** Extracted entries follows **
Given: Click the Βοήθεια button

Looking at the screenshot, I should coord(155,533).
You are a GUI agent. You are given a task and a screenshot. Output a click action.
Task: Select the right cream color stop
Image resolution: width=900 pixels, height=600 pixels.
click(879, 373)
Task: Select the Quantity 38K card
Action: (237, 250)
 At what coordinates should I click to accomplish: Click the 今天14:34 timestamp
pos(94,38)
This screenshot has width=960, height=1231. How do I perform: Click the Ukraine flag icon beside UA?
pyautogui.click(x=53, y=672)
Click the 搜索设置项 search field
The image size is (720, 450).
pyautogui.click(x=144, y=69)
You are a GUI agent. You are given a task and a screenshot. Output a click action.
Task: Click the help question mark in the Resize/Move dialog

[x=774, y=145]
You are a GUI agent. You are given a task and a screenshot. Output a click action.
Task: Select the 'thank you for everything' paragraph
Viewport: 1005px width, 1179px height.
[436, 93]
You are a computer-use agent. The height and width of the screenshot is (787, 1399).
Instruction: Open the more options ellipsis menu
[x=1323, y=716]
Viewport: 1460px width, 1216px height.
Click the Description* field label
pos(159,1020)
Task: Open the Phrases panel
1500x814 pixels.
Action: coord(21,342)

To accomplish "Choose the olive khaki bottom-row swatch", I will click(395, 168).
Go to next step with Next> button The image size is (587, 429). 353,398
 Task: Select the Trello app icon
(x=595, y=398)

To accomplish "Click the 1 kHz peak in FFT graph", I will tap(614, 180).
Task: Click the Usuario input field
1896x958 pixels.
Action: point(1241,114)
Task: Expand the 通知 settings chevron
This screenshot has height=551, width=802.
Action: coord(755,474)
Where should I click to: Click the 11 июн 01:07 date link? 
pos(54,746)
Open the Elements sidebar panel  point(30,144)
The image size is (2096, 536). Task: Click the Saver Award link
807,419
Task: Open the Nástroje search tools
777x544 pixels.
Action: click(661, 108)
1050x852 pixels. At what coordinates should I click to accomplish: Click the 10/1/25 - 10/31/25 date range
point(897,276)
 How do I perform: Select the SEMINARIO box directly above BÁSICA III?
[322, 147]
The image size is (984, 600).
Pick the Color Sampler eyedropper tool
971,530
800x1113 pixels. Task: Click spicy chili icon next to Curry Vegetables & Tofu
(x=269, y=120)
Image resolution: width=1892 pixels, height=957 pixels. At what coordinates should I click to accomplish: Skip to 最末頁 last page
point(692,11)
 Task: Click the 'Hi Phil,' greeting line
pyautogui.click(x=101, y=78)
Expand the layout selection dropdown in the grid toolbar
** End of Extracted entries **
Goal of the exercise:
Set down each entry above again exactly as it reads.

Written solution:
Given: Click the Βοήθεια button

Looking at the screenshot, I should coord(155,533).
You are a GUI agent. You are given a task and a screenshot. Output a click action.
Task: Select the right cream color stop
Image resolution: width=900 pixels, height=600 pixels.
click(879, 373)
Task: Select the Quantity 38K card
Action: (237, 250)
 At what coordinates should I click to accomplish: Click the 今天14:34 timestamp
pos(94,38)
This screenshot has width=960, height=1231. How do I perform: Click the Ukraine flag icon beside UA?
pyautogui.click(x=53, y=672)
Click the 搜索设置项 search field
The image size is (720, 450).
pyautogui.click(x=144, y=69)
You are a GUI agent. You are given a task and a screenshot. Output a click action.
Task: Click the help question mark in the Resize/Move dialog

[x=774, y=145]
You are a GUI agent. You are given a task and a screenshot. Output a click action.
Task: Select the 'thank you for everything' paragraph
Viewport: 1005px width, 1179px height.
[436, 93]
You are a computer-use agent. The height and width of the screenshot is (787, 1399).
Instruction: Open the more options ellipsis menu
[x=1323, y=716]
Viewport: 1460px width, 1216px height.
Click the Description* field label
pos(159,1020)
Task: Open the Phrases panel
1500x814 pixels.
Action: coord(21,342)

To accomplish "Choose the olive khaki bottom-row swatch", I will click(395, 168).
Go to next step with Next> button The image size is (587, 429). 353,398
 Task: Select the Trello app icon
(x=595, y=398)

To accomplish "Click the 1 kHz peak in FFT graph", I will tap(614, 180).
Task: Click the Usuario input field
1896x958 pixels.
Action: point(1241,114)
Task: Expand the 通知 settings chevron
This screenshot has height=551, width=802.
Action: coord(755,474)
Where should I click to: Click the 11 июн 01:07 date link? 
pos(54,746)
Open the Elements sidebar panel  point(30,144)
The image size is (2096, 536). Task: Click the Saver Award link
807,419
Task: Open the Nástroje search tools
777x544 pixels.
Action: click(661, 108)
1050x852 pixels. At what coordinates should I click to accomplish: Click the 10/1/25 - 10/31/25 date range
point(897,276)
 How do I perform: Select the SEMINARIO box directly above BÁSICA III?
[322, 147]
The image size is (984, 600).
Pick the Color Sampler eyedropper tool
971,530
800x1113 pixels. Task: Click spicy chili icon next to Curry Vegetables & Tofu
(x=269, y=120)
Image resolution: width=1892 pixels, height=957 pixels. At what coordinates should I click to accomplish: Skip to 最末頁 last page
point(692,11)
 Task: Click the 'Hi Phil,' greeting line
pyautogui.click(x=101, y=78)
Expand the layout selection dropdown in the grid toolbar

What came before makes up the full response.